• GIVEN PROBLEM: Reproduce the data below, swapping each occurrence of "GUI agent" for "screen agent" and leaving everything else untouched.

(Word and item position data)
######
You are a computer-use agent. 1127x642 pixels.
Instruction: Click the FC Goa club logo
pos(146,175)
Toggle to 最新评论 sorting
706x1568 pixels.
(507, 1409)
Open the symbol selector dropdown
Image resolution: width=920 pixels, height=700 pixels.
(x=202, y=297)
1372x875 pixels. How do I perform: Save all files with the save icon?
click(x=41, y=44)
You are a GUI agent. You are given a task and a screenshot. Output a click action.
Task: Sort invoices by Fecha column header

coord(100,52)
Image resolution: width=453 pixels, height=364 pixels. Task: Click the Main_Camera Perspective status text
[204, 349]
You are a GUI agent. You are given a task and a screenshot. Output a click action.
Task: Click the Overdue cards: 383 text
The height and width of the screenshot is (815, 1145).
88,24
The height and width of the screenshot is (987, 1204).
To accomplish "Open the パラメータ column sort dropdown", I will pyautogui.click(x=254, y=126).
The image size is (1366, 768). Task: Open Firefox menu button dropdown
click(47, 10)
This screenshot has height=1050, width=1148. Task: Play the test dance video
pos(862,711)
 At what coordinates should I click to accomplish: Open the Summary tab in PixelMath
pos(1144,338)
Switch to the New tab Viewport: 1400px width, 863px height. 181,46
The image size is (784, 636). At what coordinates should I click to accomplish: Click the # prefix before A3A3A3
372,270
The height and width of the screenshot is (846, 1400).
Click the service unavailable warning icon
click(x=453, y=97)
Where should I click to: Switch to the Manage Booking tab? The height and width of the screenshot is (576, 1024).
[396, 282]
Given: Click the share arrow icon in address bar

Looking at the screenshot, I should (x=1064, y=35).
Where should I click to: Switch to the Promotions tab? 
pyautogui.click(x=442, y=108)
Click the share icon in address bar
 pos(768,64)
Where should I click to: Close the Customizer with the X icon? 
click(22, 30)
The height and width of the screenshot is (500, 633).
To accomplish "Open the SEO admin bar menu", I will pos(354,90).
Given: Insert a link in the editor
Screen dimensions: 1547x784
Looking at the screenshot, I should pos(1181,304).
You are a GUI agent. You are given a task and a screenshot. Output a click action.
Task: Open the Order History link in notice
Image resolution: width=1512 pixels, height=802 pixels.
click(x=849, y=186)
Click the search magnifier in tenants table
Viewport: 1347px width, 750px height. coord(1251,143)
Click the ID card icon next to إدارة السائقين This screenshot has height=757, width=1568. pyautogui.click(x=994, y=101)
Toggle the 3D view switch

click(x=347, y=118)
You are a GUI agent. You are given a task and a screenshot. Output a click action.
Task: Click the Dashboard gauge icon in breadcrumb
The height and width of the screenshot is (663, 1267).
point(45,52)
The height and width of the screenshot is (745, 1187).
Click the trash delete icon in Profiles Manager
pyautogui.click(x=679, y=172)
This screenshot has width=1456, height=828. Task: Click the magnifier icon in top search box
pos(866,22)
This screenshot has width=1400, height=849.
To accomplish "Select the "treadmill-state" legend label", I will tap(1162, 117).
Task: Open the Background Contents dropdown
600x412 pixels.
######
• THE ANSWER:
You are a computer-use agent. 1127x642 pixels.
Instruction: Click the FC Goa club logo
pos(146,175)
Toggle to 最新评论 sorting
706x1568 pixels.
(507, 1409)
Open the symbol selector dropdown
Image resolution: width=920 pixels, height=700 pixels.
(x=202, y=297)
1372x875 pixels. How do I perform: Save all files with the save icon?
click(x=41, y=44)
You are a screen agent. You are given a task and a screenshot. Output a click action.
Task: Sort invoices by Fecha column header

coord(100,52)
Image resolution: width=453 pixels, height=364 pixels. Task: Click the Main_Camera Perspective status text
[204, 349]
You are a screen agent. You are given a task and a screenshot. Output a click action.
Task: Click the Overdue cards: 383 text
The height and width of the screenshot is (815, 1145).
88,24
The height and width of the screenshot is (987, 1204).
To accomplish "Open the パラメータ column sort dropdown", I will pyautogui.click(x=254, y=126).
The image size is (1366, 768). Task: Open Firefox menu button dropdown
click(47, 10)
This screenshot has height=1050, width=1148. Task: Play the test dance video
pos(862,711)
 At what coordinates should I click to accomplish: Open the Summary tab in PixelMath
pos(1144,338)
Switch to the New tab Viewport: 1400px width, 863px height. 181,46
The image size is (784, 636). At what coordinates should I click to accomplish: Click the # prefix before A3A3A3
372,270
The height and width of the screenshot is (846, 1400).
Click the service unavailable warning icon
click(x=453, y=97)
Where should I click to: Switch to the Manage Booking tab? The height and width of the screenshot is (576, 1024).
[396, 282]
Given: Click the share arrow icon in address bar

Looking at the screenshot, I should (x=1064, y=35).
Where should I click to: Switch to the Promotions tab? 
pyautogui.click(x=442, y=108)
Click the share icon in address bar
 pos(768,64)
Where should I click to: Close the Customizer with the X icon? 
click(22, 30)
The height and width of the screenshot is (500, 633).
To accomplish "Open the SEO admin bar menu", I will pos(354,90).
Given: Insert a link in the editor
Screen dimensions: 1547x784
Looking at the screenshot, I should pos(1181,304).
You are a screen agent. You are given a task and a screenshot. Output a click action.
Task: Open the Order History link in notice
Image resolution: width=1512 pixels, height=802 pixels.
click(x=849, y=186)
Click the search magnifier in tenants table
Viewport: 1347px width, 750px height. coord(1251,143)
Click the ID card icon next to إدارة السائقين This screenshot has height=757, width=1568. pyautogui.click(x=994, y=101)
Toggle the 3D view switch

click(x=347, y=118)
You are a screen agent. You are given a task and a screenshot. Output a click action.
Task: Click the Dashboard gauge icon in breadcrumb
The height and width of the screenshot is (663, 1267).
point(45,52)
The height and width of the screenshot is (745, 1187).
Click the trash delete icon in Profiles Manager
pyautogui.click(x=679, y=172)
This screenshot has width=1456, height=828. Task: Click the magnifier icon in top search box
pos(866,22)
This screenshot has width=1400, height=849.
To accomplish "Select the "treadmill-state" legend label", I will tap(1162, 117).
Task: Open the Background Contents dropdown
600x412 pixels.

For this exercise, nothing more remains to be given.